I was completely blown away. For the first three albums I was the student. This time, it felt like the band had caught up to ME! Ironically, this was the first album they put out that didn't sell a bazillion copies, but I didn't care at all. We could still be friends.

The journey of self-discovery wove its way through the next two albums, Yield and Binaural. This was the era when I saw them the most, traveling as far as the UK to do so. (Brad and I also drove across the country and did a mini-tour as soon as I settled my priest/molestation trial. This saved my sanity). The thing about Pearl Jam is the live experience. First off, they're really freaking good. Second, Eddie is obviously connected to the fans. And each show gives another glimpse into what he stands for and what they are all about as a band. By now I have put together a pretty nice quilt made up of patches of belief and connection gathered at each show.

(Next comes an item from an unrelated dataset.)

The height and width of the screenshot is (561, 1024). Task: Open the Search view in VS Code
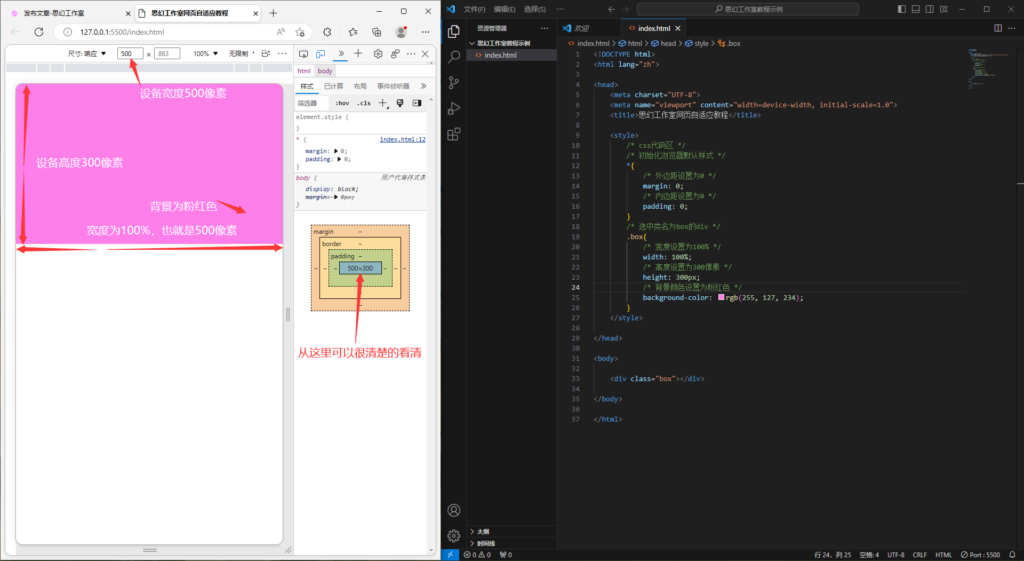coord(454,57)
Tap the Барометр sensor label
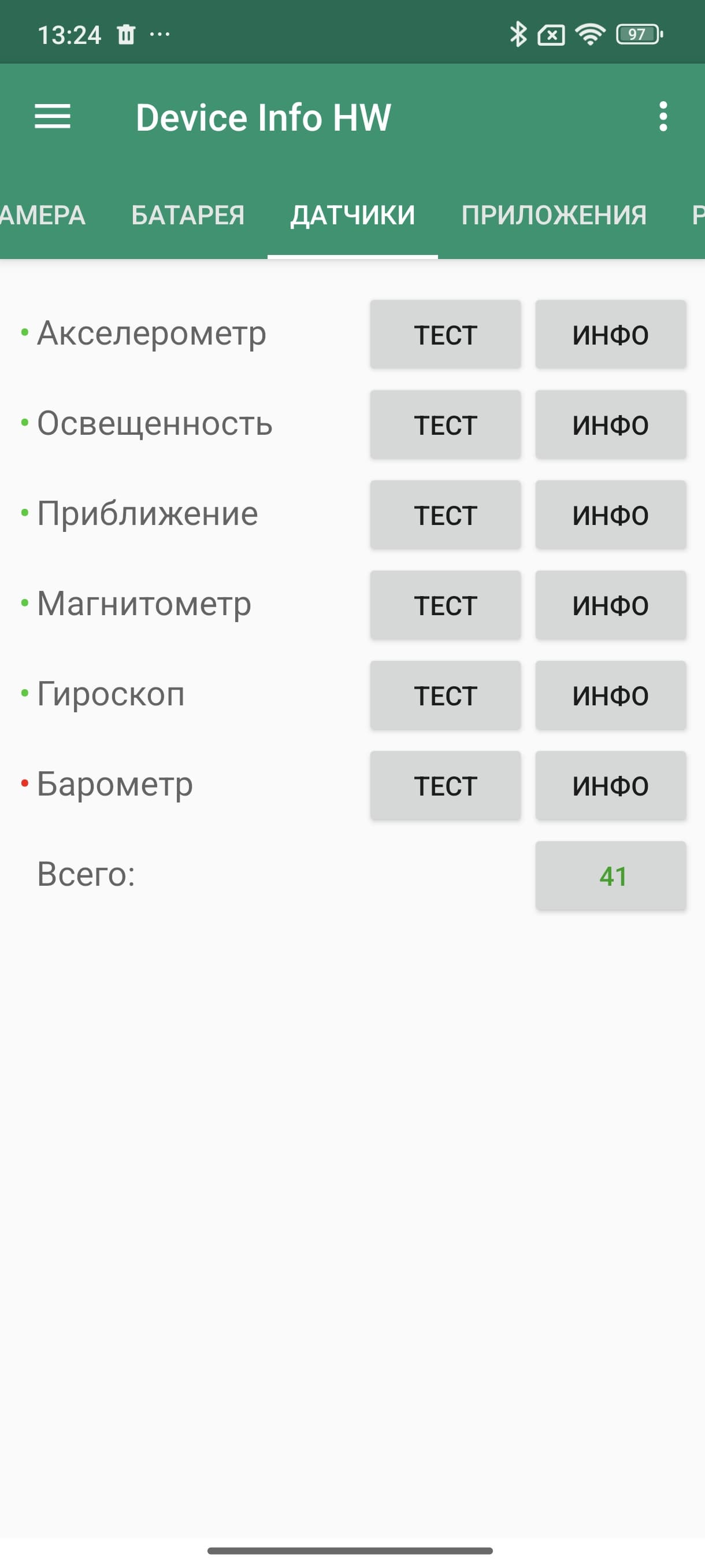The width and height of the screenshot is (705, 1568). [x=115, y=784]
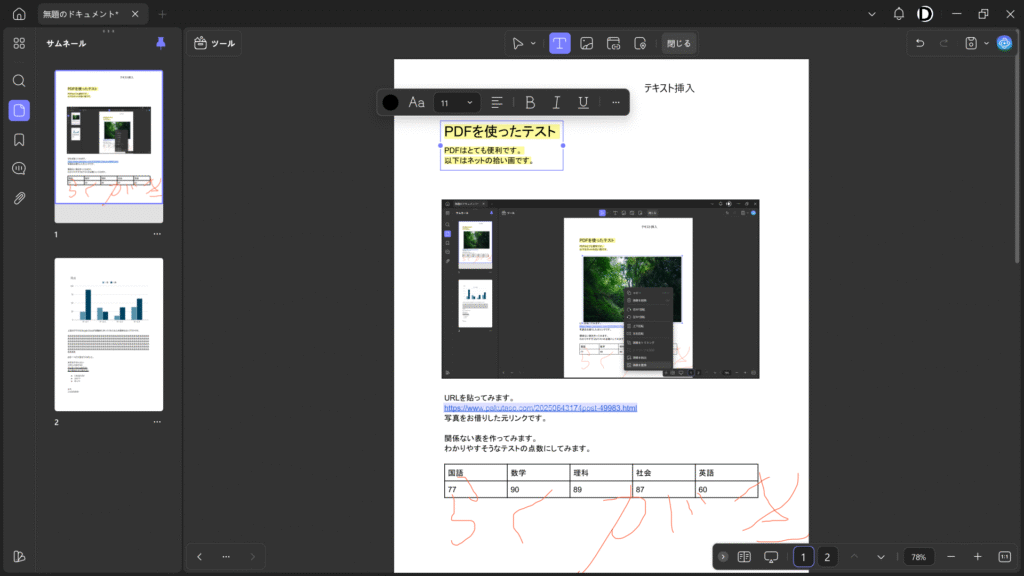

Which brings me closer to the present. I need to say that I don't like war. At all. This isn't a very strong statement viewed in a vacuum, and I understand that the world does not operate in one. That being said, there were plenty of people who thought that war was a good idea because it was packaged in a box of fear and sold by some pretty convincing cowboys. Since I am not a moron and I remembered how not-in-any-way-threatening Iraq was in the early nineties, I felt like perhaps a coalition to remove Saddam Hussein from power would be better than "shock and awe" wrapped in an American flag.

So I was pissed.

By now you may have guessed that Pearl Jam was too. Check out Riot Act if you don't believe me. Green Day and Radiohead got more publicity for their anti-Bush efforts, and that's because they were more direct. What I love (and sometimes am frustrated with) about Pearl Jam is that they barely ever go after people. They simply state their truths, and you can take it or leave it. There is some anger, and there is always hope. Perhaps it's ignorance, or maturity, but at least it's hope.

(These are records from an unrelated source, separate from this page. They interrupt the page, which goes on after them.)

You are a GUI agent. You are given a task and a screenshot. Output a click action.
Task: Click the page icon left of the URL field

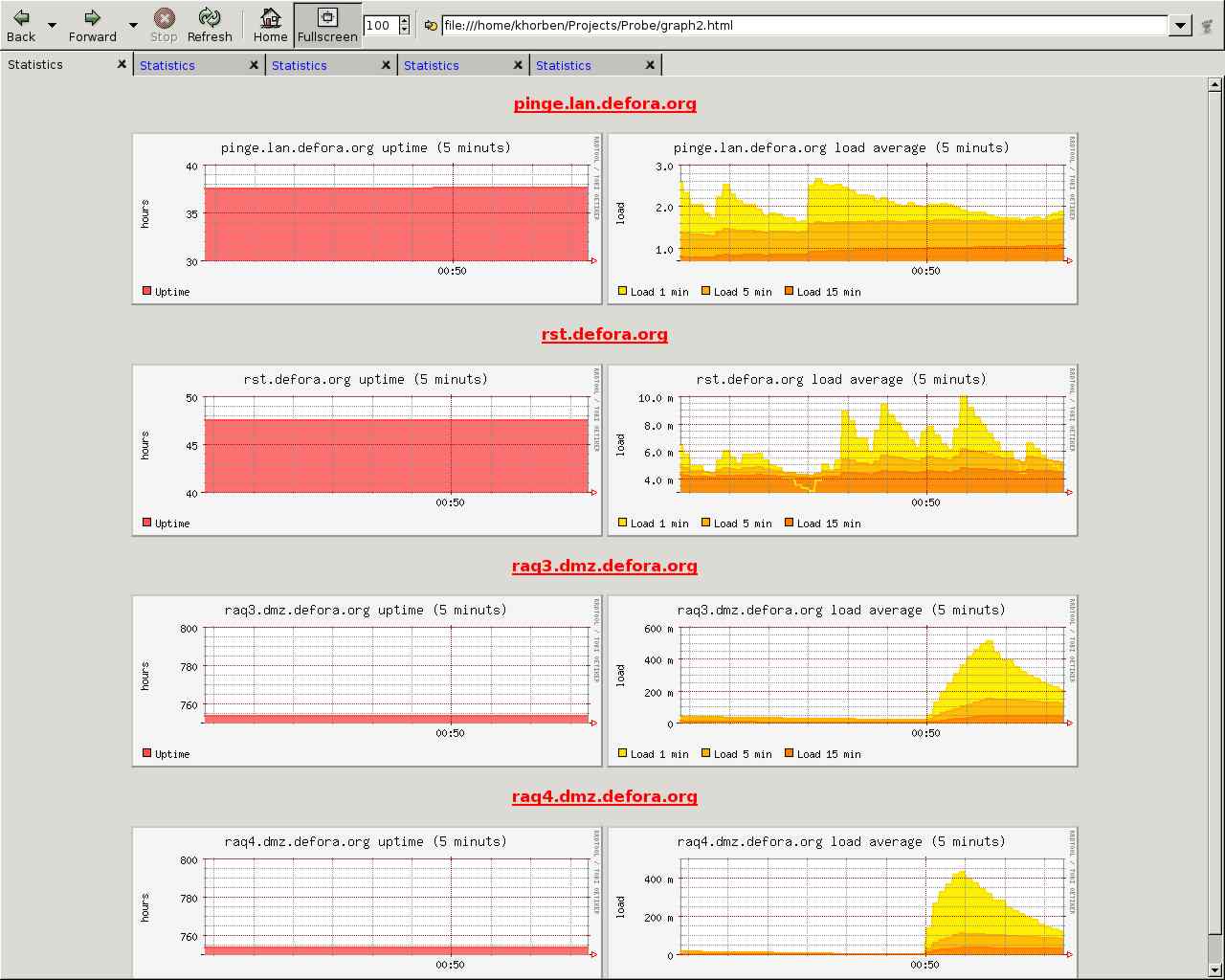[x=431, y=26]
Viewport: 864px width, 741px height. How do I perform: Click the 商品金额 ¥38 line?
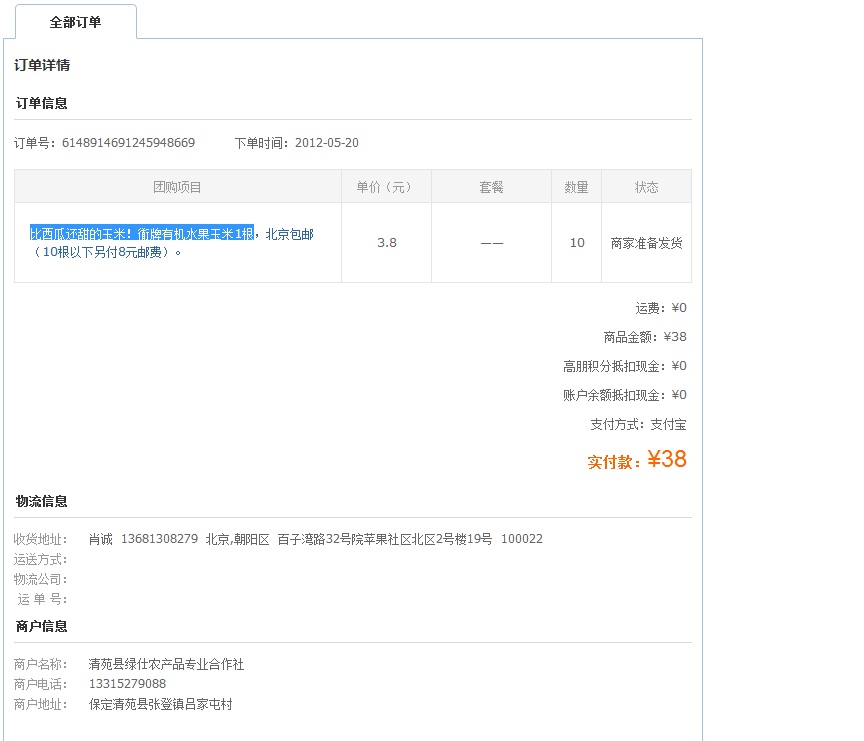[x=647, y=337]
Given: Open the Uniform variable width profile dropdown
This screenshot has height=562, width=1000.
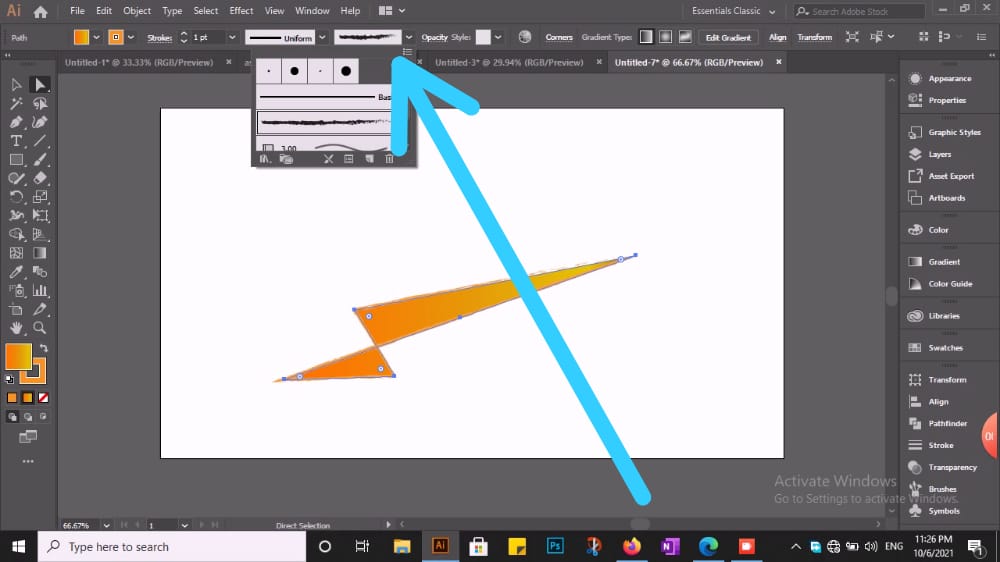Looking at the screenshot, I should [322, 38].
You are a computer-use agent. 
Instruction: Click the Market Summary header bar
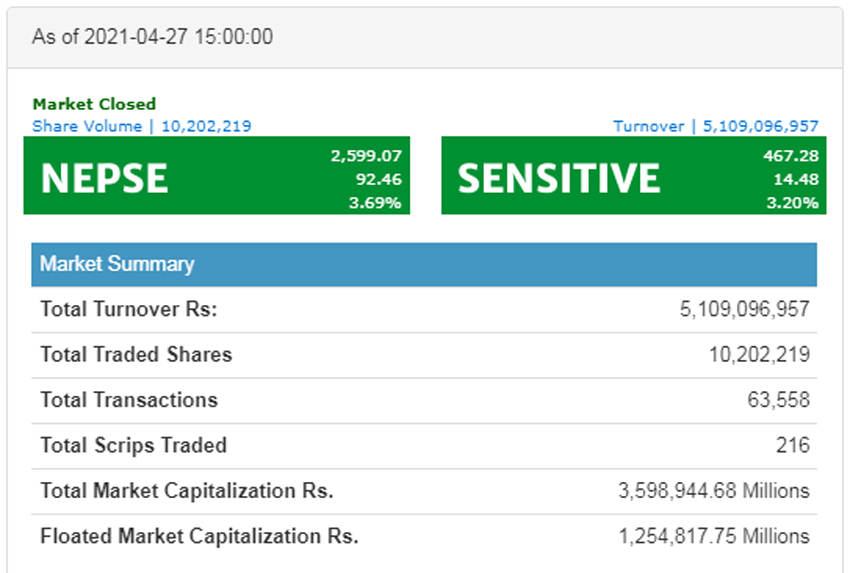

And in the midst of all the crap, Pearl Jam quietly gave us this. I know Eddie can be difficult to understand, so here are the lyrics if you need them. (And for those of you who email me and wonder what it means, lbc stands for Love Boat Captain).

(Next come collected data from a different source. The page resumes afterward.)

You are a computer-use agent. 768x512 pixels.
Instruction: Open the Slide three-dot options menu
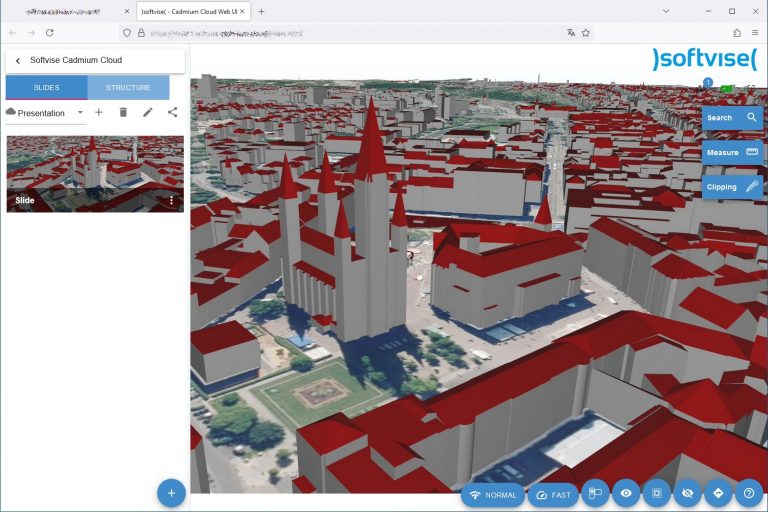click(x=171, y=201)
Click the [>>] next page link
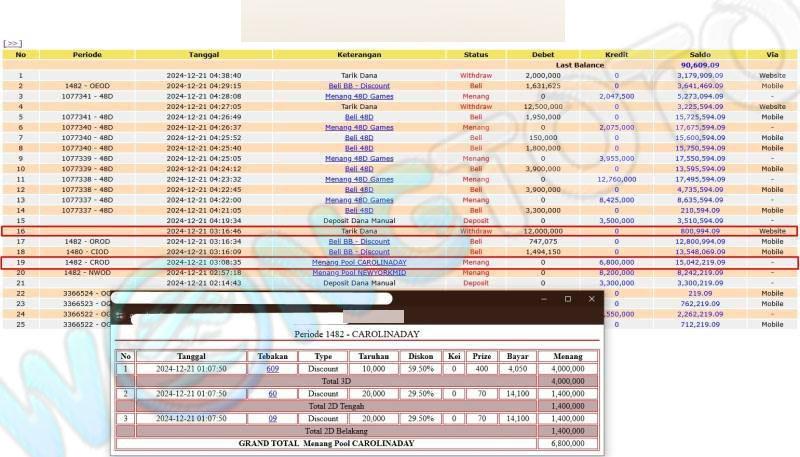800x457 pixels. pyautogui.click(x=12, y=44)

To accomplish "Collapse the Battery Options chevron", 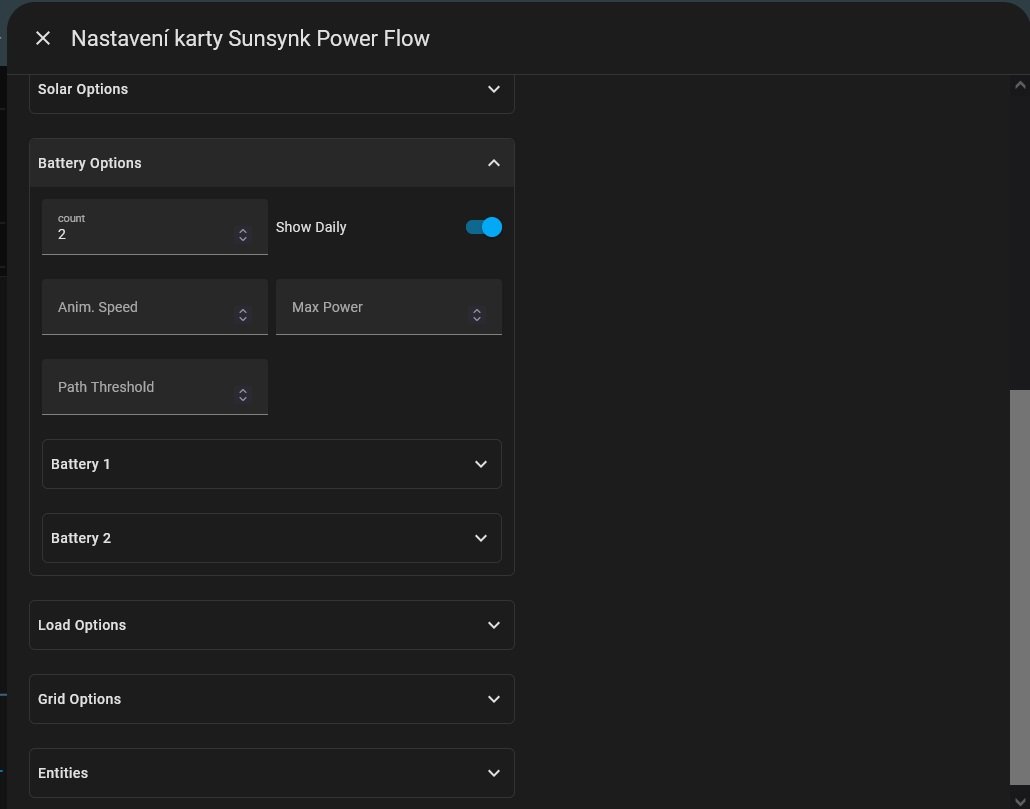I will point(493,163).
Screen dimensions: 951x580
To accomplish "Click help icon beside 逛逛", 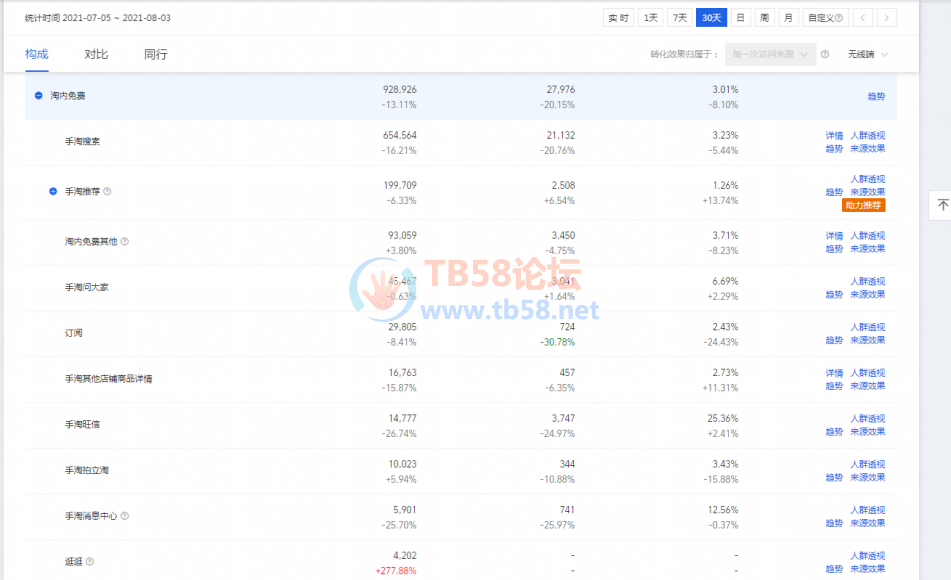I will pos(90,562).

The next album, which was self-titled, further questioned our go-it-alone strategy and offered a voice of support to the average working person. This is one reason I love them so much - in spite of all the success they are still grounded. They still relate.

And now that I am searching so desperately for what to do next, I wonder what gift I will receive on September 20th. I wonder if they will reverse what happened with No Code and somehow, some way, show me what to do next. I know it seems implausible and immature to rely on a band for direction and I'm really not. But would you blame me if I did?